A GIANT BIRTHING
At 20:30 on 27 November 2018, lucky divers and snorkellers in the northern part of the Great Barrier Reef would have borne witness to what is possibly the greatest sex show on Earth.
This spectacular phenomenon, when corals reproduce en masse over just a few days each year, is essentially synchronised sex on a grand scale as millions of corals on more than 1,000km of reefs along the Great Barrier Reef area simultaneously release their eggs and sperm into the water in the hope they’ll combine and create new coral colonies. It’s an underwater snowstorm, a sexual soup, where clouds of pink- or red-hued egg-sperm bundles whirl and swirl in all directions, carried by the waves and currents.
Coral spawning is one of the highlights on the Great Barrier Reef calendar. Yet it was only discovered as recently as the 1980s by Professor Peter Harrison, who is now director of the Marine Ecology Research Centre at Southern Cross University, New South Wales, and his colleagues.
Back then, Harrison was a 23-year-old PhD student up in Townsville at James Cook University who was fascinated by the sexual reproduction of corals and knew that what he was seeing on the reef did not match what he was reading in the textbooks. Over a two-year period of studying the corals around Magnetic Island in North Queensland, he and his colleagues realised that they reproduced by spawning instead of brooding their larvae internally, as was originally thought, and that many different coral species were in fact spawning together at the same time, triggered by the lunar cycle and a rise in sea temperature.
“It’s one of the world’s great reproductive events.

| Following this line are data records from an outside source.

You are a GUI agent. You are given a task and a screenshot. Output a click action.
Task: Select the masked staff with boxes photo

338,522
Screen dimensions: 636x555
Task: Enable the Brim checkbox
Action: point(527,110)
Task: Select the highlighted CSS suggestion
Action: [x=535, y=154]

I was literally surrounded by billions of eggs and sperm, and I knew that most of those were going to develop into larva,” Harrison said.

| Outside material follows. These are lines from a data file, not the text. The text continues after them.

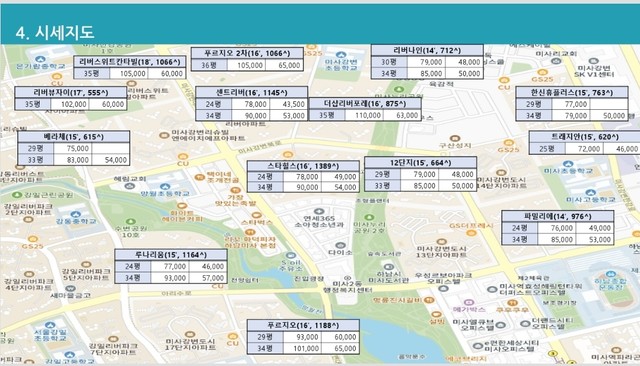Click the 스타힐스 table header
Screen dimensions: 640x366
(x=303, y=166)
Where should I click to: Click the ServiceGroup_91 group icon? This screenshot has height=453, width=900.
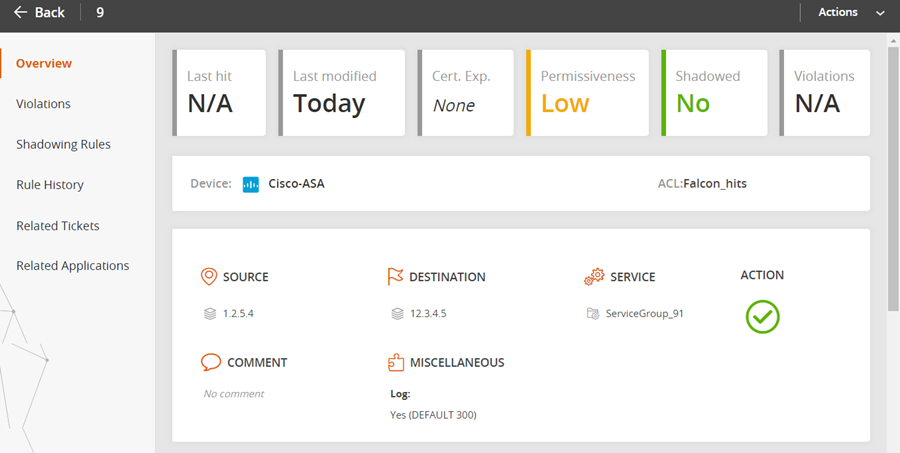pos(593,313)
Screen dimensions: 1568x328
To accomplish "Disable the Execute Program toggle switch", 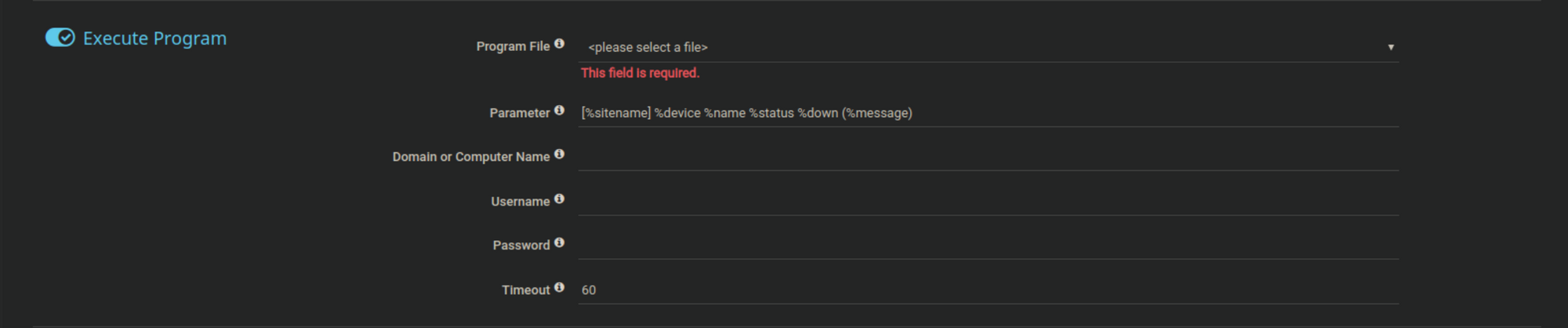I will (x=60, y=38).
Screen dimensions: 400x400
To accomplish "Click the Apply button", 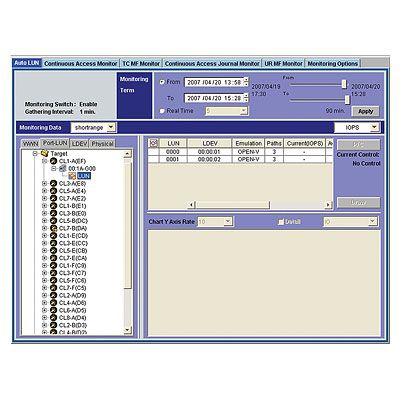I will 366,111.
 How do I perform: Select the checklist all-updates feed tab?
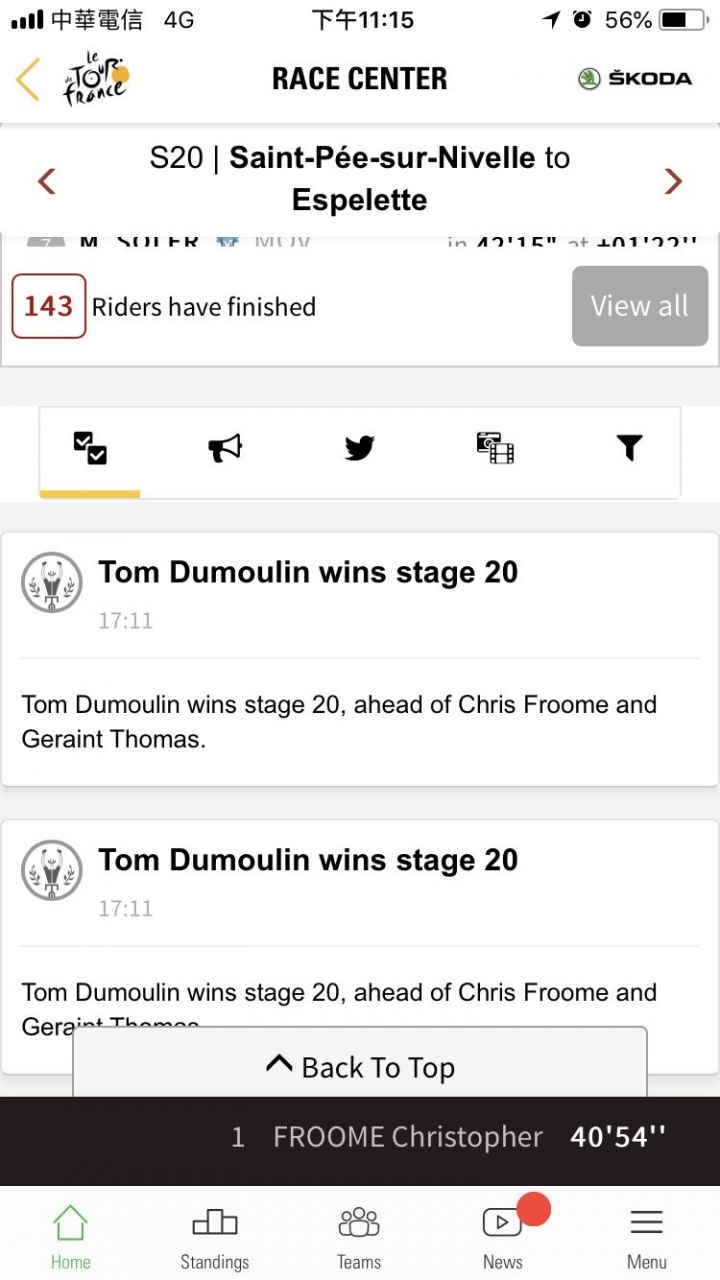point(90,448)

It was a spectacular discovery, and one that amazed the world when Harrison and colleagues published a paper on the event in Science magazine in March 1984.
On the Great Barrier Reef, where Harrison was, the mass spawning typically takes place four to six nights after the first full moon in November when sea temperatures get warmer, while the timing is different for the northern hemisphere reefs.